Roma, 10 gennaio 1997
"E' difficile non esprimere un giudizio grave e preoccupato. Una prima valutazione riguarda questa Corte, che non S pi- in sintonia con il dibattito che c'era stato. Voci autorevoli avevano posto molti problemi, quasi tutti gli ex presidenti si erano pronunciati favorevolmente all'ammissibilità del conflitto, pur con posizioni diverse nel merito. Questa Corte non è in sintonia con una discussione che era avanzata, e non riesco a capirne le ragioni.

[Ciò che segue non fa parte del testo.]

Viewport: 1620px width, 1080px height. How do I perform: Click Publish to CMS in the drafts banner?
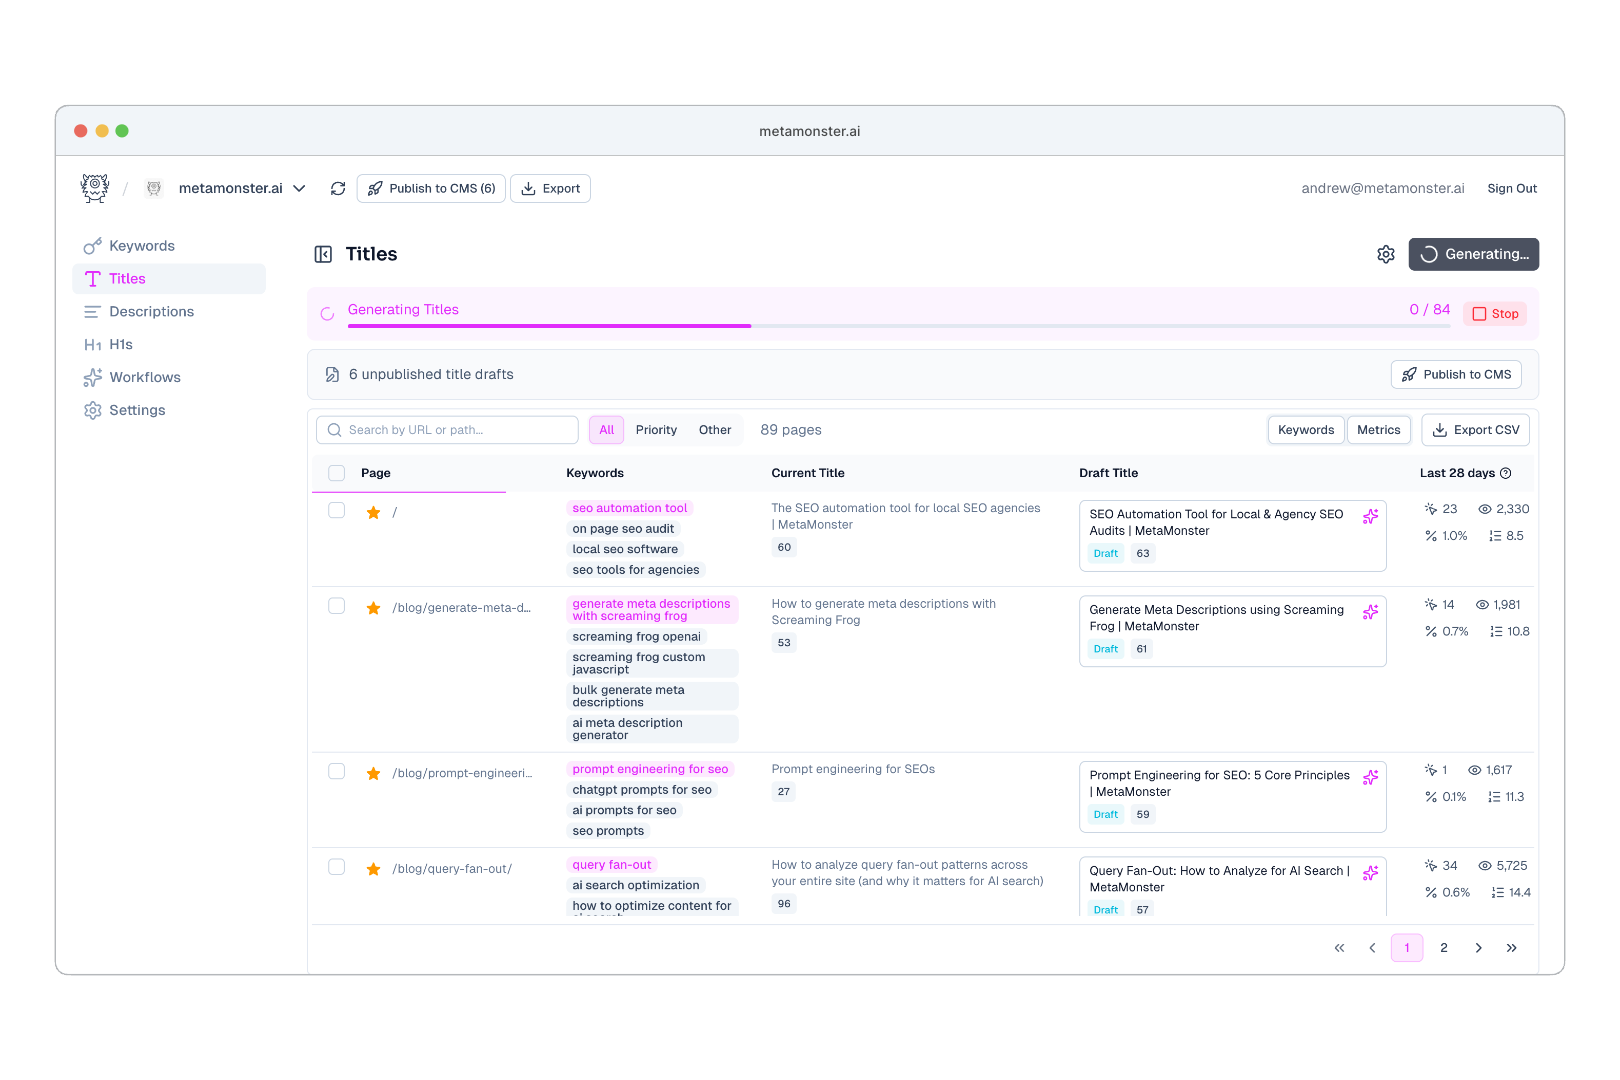tap(1456, 374)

Questa Corte chiude ogni dibattito perché respinta l'ammissibilità, a porte chiuse, si elimina la fase successiva, quella pubblica. La Corte ci ha detto di no nella fase a porte chiuse, e ci farà sapere con poche righe le ragioni per cui ha detto di no. E' una Corte che decide di evitare il dibattito nell'opinione pubblica. Che partecipa a questa volontà di mettere il silenziatore alla discussione sul finanziamento dei partiti. In attesa posso immaginare due possibili motivazioni. La prima: i promotori non esistono più dopo il referendum. La seconda: non si può fare il conflitto contro la legge.

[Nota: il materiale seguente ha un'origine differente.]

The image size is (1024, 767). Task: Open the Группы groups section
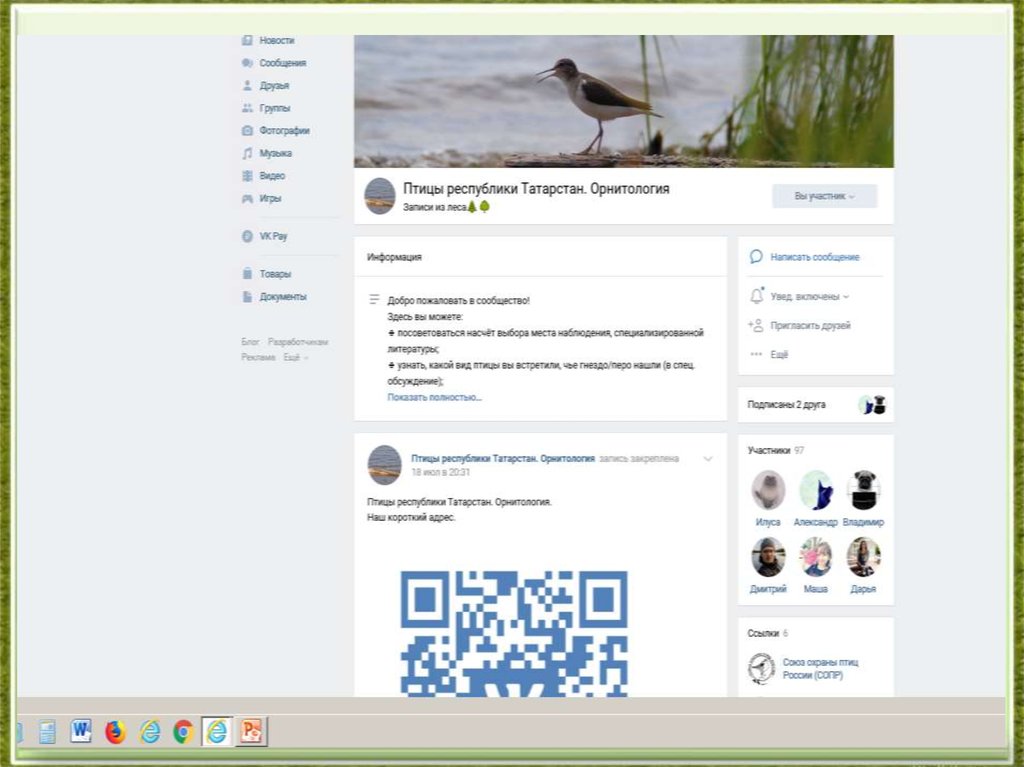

Secondo la prima non ci sarebbe più nessuno che controlla l'esito abrogativo del referendum, nessuno che lo difende. Il referendum è affidato alla mera e assoluta volontà del Parlamento.
Ma se fosse la seconda, sarebbe molto grave ugualmente, perché i promotori avevano sollevato il conflitto prima che la legge fosse votata dal Senato, e la promulgazione doveva ancora arrivare.

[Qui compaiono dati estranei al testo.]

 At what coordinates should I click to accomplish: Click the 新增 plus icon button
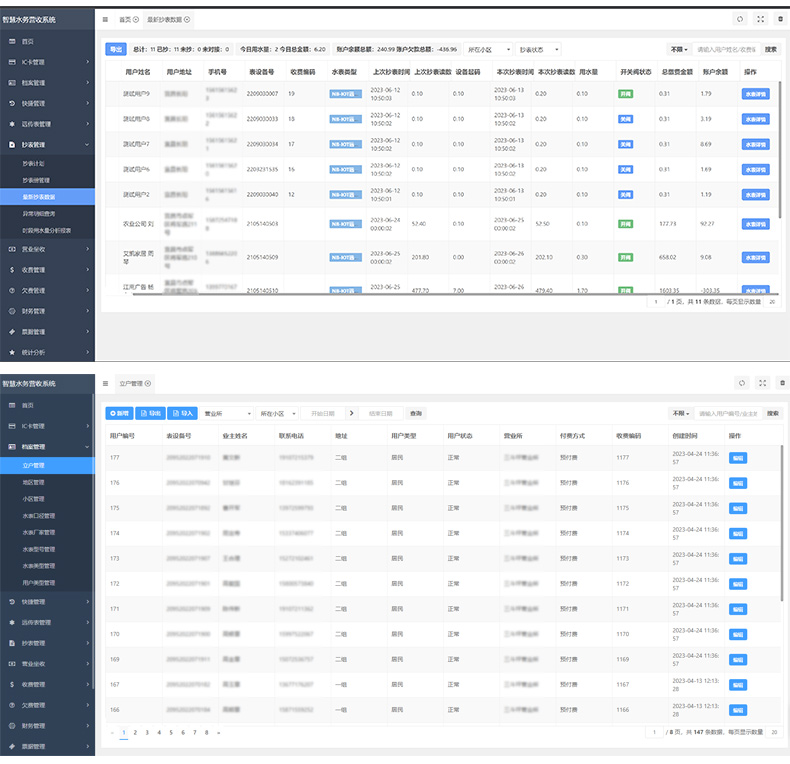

Così la promulgazione di Scalfaro avrebbe avuto un unico scopo: che la Corte dichiarasse ammissibile il conflitto.
Io non vorrei una Corte che si nasconde dietro il profilo formale. Una Corte Costituzionale che rinunzia alla difesa del sistema politico e dei diritti dei cittadini o contro gli abusi del potere politico è una Corte Costituzionale che viene meno al suo compito istituzionale".